I am sure most Alliance & Leicester customers will not be greatly exercised by the fact that their bank – a bank with a history dating back more than 150 years – will from next year assume the name of a port and beach resort on the north coast of Spain. If you are a B&B customer living anywhere outside of the West Yorkshire town of Bradford, you may even look forward to a ‘swoosh’ of Spanish glamour.

What customers of all three banks will probably welcome is the reassurance of visible links with a bank that has 90 million customers in more than 40 countries and describes itself as “one of the strongest and most secure banks in the world”. Strength, scale and prudence are the key brand attributes all retail banks are looking to project to instil confidence in customers left dazed and confused by the banking meltdown. And whatever the risks and costs involved in a major rebranding exercise (the marketing campaign supporting the relaunch of Norwich Union as Aviva this week is estimated at £10million), the Santander proposition is clear: at times of financial storms, seek out a safe port.

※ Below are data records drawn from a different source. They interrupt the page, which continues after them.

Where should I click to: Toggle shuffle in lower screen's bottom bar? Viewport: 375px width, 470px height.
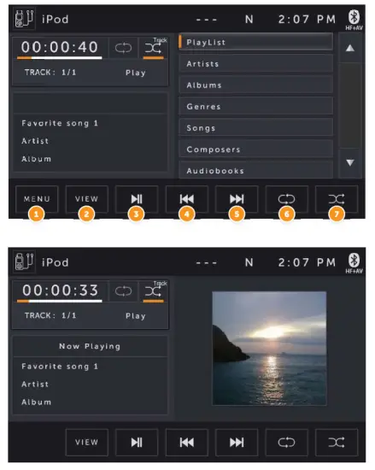[337, 443]
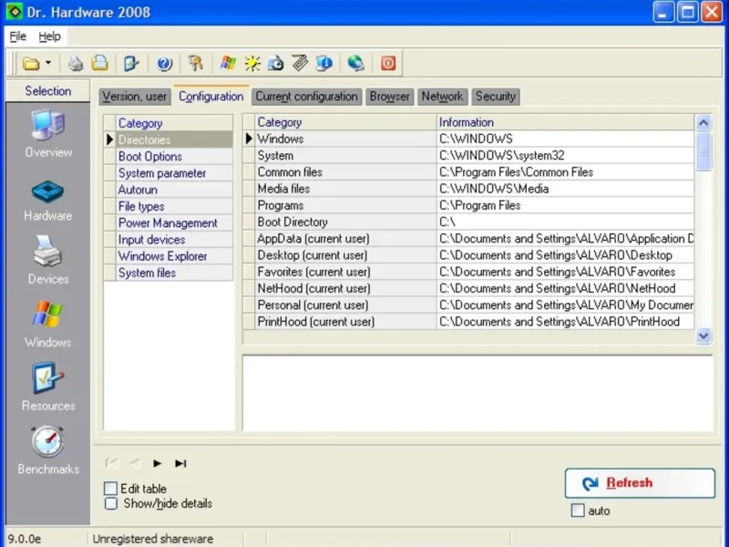Screen dimensions: 729x547
Task: Open the File menu
Action: point(18,36)
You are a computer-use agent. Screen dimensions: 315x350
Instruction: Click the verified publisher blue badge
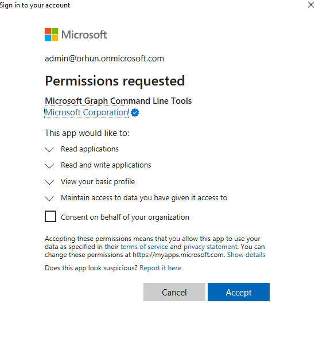click(135, 112)
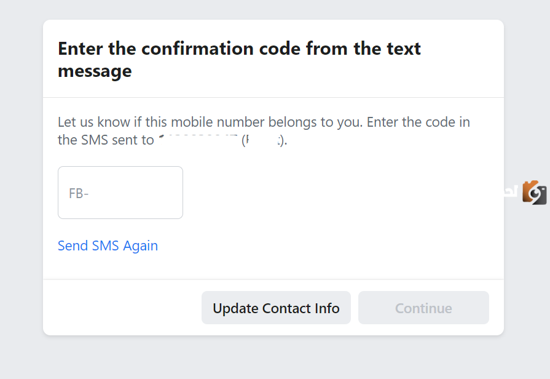Click the blurred text inside the parentheses

262,140
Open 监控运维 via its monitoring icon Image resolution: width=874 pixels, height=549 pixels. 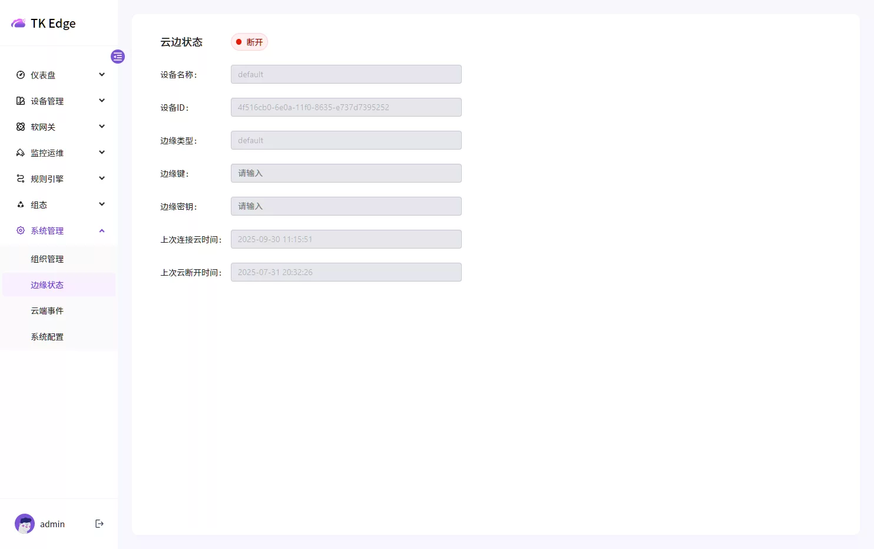point(19,153)
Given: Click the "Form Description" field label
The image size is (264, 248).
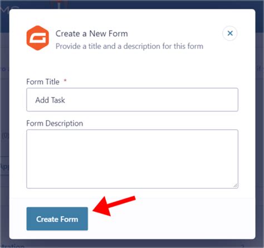Looking at the screenshot, I should click(55, 123).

If Santander is relying on its size to connect with customers, other brands are using their history. The use of so-called ‘heritage’ branding will be understood by anyone who saw long lines of people outside M&S stores recently as the retailer celebrated its 125th birthday with a penny bazaar sale on selected items. Meanwhile, Virgin Atlantic has dug out a brick mobile phone and shoulder pads from the 1980s to celebrate its 25th anniversary, and Persil and Milkybar are also airing their back catalogue of television advertisements.  Far from breeding contempt, familiarity in a recession can be used to signify trust, reliability and value for money. In troubled times, it pays to be big and old.